Monday, July 7, 2025

THE BAKER BOYS & APOSTLE OF CHARITY

 

The next American to be considered this month is VENERABLE MONSIGNOR NELSON BAKER, who was born in 1841, in Buffalo, New York. His mother was Catholic, his father was a Lutheran, who converted to Catholicism on his deathbed. 

Nelson was in the military for a brief time, as a private in the New York State militia for six weeks during the Civil War in 1863. His unit was sent to end the New York draft riots. Afterwards, he and another man started a grain and feed business which became quite successful.

In 1868, he resumed his education at Canisius College, Buffalo. He entered Our Lady of the Angels Seminary at Niagara University, New York, in 1870, and was ordained a Diocesan priest on March 19, 1876. 


For five years he served as Assistant Pastor at Lackawanna, then as curate in Corning, New York. In 1882, he was recalled to Lackawanna as superintendent of the institution destined to become Our Lady of Victory Homes of Charity, with an orphanage, industrial school, home for infants, facilities for unwed mothers, and maternity hospital.

Father Baker's work with boys was legendary. Taking care of up to fifteen hundred boys at a time, he established workshops that taught the boys skills in various trades. Many of "Father Baker's Boys" became doctors, lawyers, priests, congressmen and governors. He was a true father to the boys. He guided them to be good Catholics, encouraged them, played ball with them, and organized activities for them such as walks in the country, trips to a lake and to Niagara Falls, a summer camp, and an annual picnic in Buffalo.


He also 
worked to prevent abortions by providing a home for pregnant women and their babies. This ministry began when Father Baker learned that the bodies of over 200 babies were found in a sewer. He rented a few rooms in a boarding house, then as more women came for help, he rented the entire building, and after raising money through the Association, he had a house built in 1908 for pregnant young women, babies, and children up to five years old. The privacy of the mothers was very important to him. He kept everything confidential and also had a policy that anyone could leave a baby at the home at any time without filling out paperwork.

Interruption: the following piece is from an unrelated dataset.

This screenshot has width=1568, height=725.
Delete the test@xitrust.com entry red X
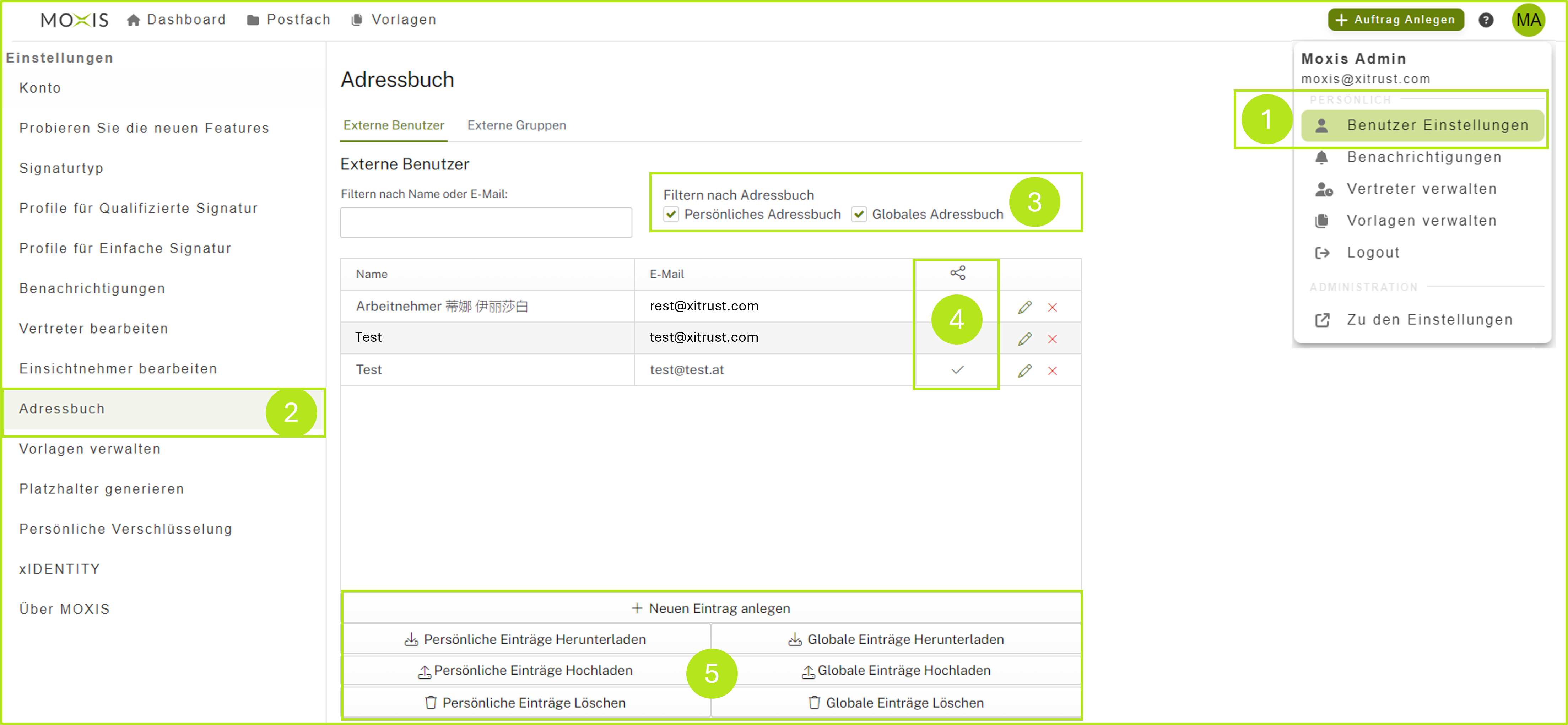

Babies were sometimes left in a bassinet in the hall by the unlocked front door. Father Baker visited the Infant Home most evenings and blessed the babies and young children. He also started a maternity hospital, which became a general hospital in 1932, and built two homes for the nurses who worked at the hospital and Infant Home.

During the Depression, he helped many people by paying rent for families to stay in their homes, donating clothing, providing shelter, arranging for free medical care, and providing meals. Father Baker had a lot of energy and remained in active ministry until shortly before his death. He began a ministry to African- Americans while in his 90s, with the help of a Redemptorist priest, who once lived at St. Joseph’s as a boy.

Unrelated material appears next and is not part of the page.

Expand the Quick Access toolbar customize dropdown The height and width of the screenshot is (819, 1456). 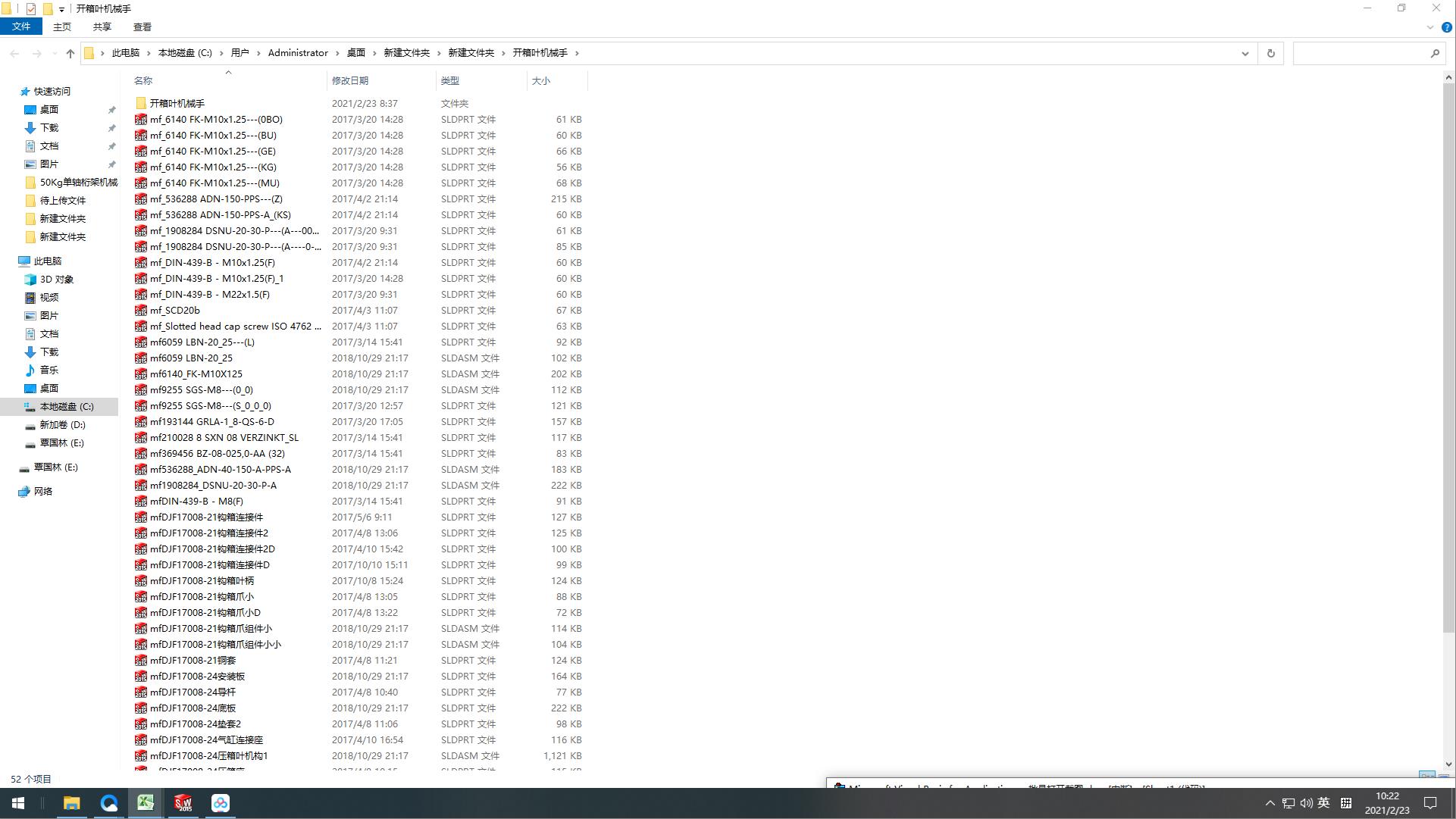point(61,9)
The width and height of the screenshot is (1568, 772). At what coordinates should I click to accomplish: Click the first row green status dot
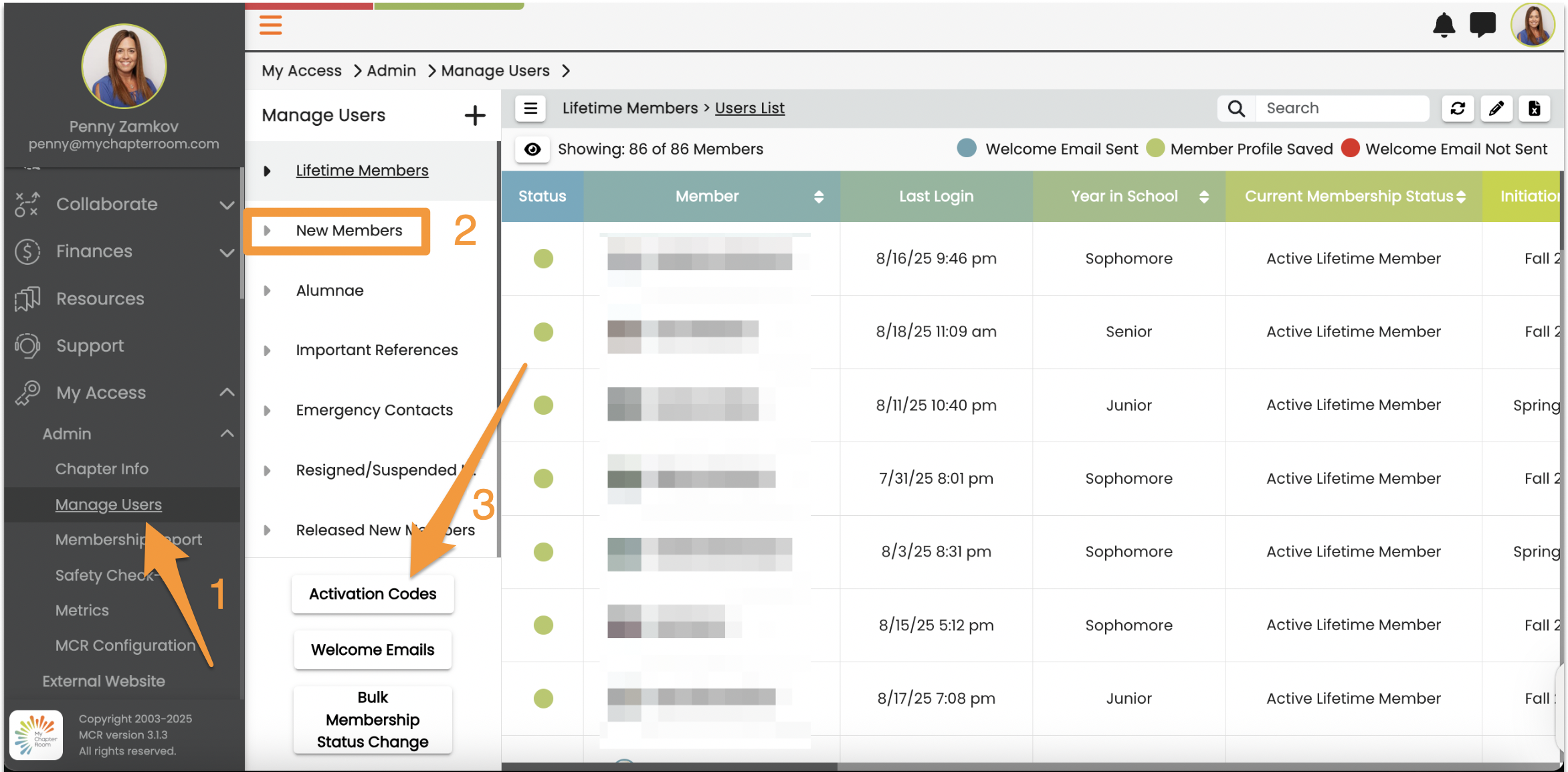pyautogui.click(x=543, y=258)
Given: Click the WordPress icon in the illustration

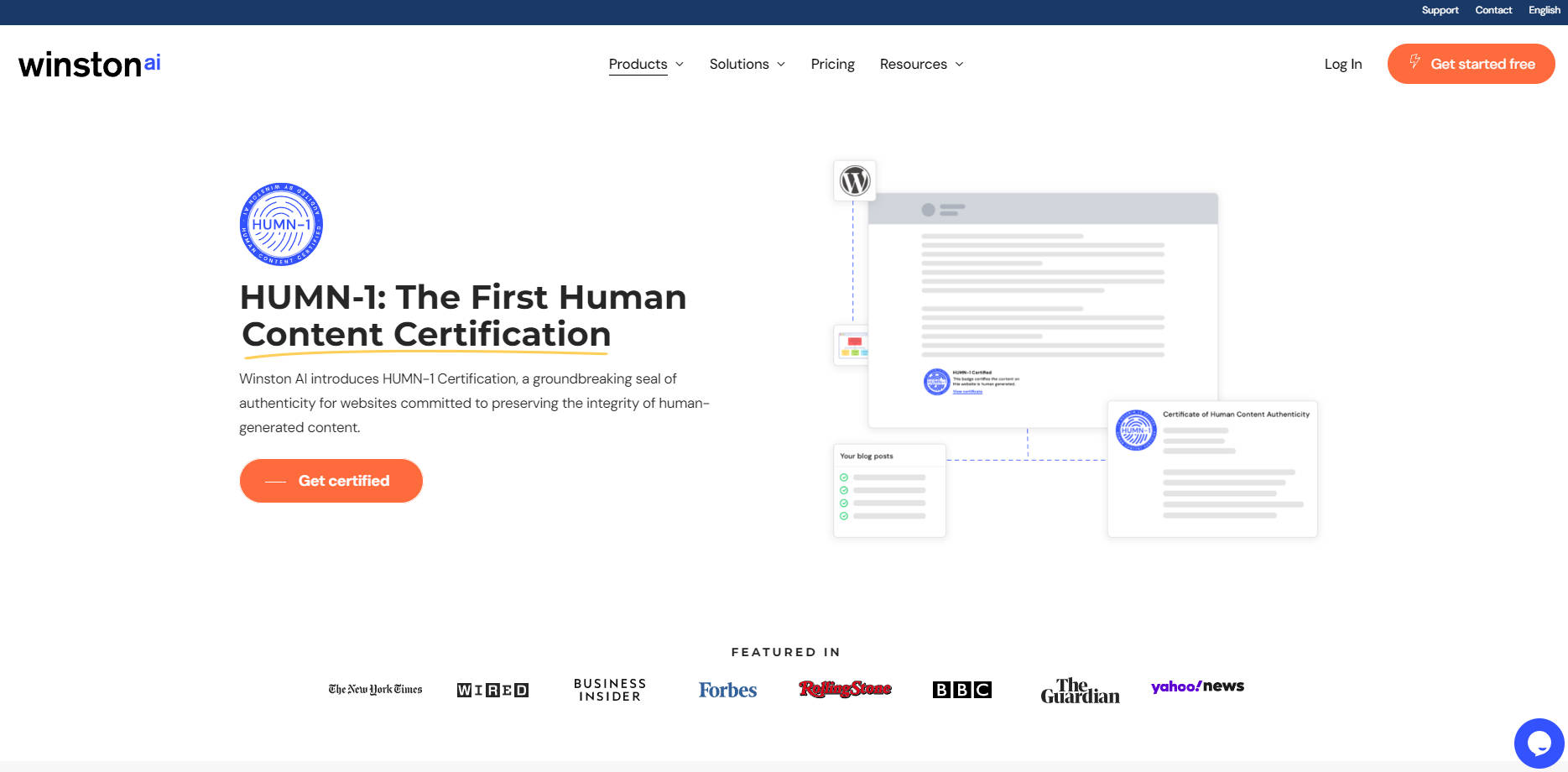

His zealous and tireless apostolic activity was a product of his intense spiritual life. Father Baker nurtured an ardent devotion to the Holy Eucharist and to the Blessed Mother, particularly under the title Our Lady of Victory.

In 1921, at the advanced age of 80, he began construction on the majestic Basilica of Our Lady of Victory. Constructed in four years' time, it was consecrated in 1926. L'Osservatore Romano described the Basilica as "one of the most superb shrines the Catholic Church possesses in the United States."

He administered the Basilica Parish with the adjacent Homes of Charity, for the rehabilitation of countless underprivileged men, women and children until late in life. Father Baker died on July 29, 1936, in Lackawanna, New York. At least a half-million people attended his funeral.

Father Baker spent 60 years caring for the orphaned, poor, sick and migrants. In his own lifetime, it is estimated that he housed 100,000 children, and the adoption ministry he ran is still going strong 170 years later.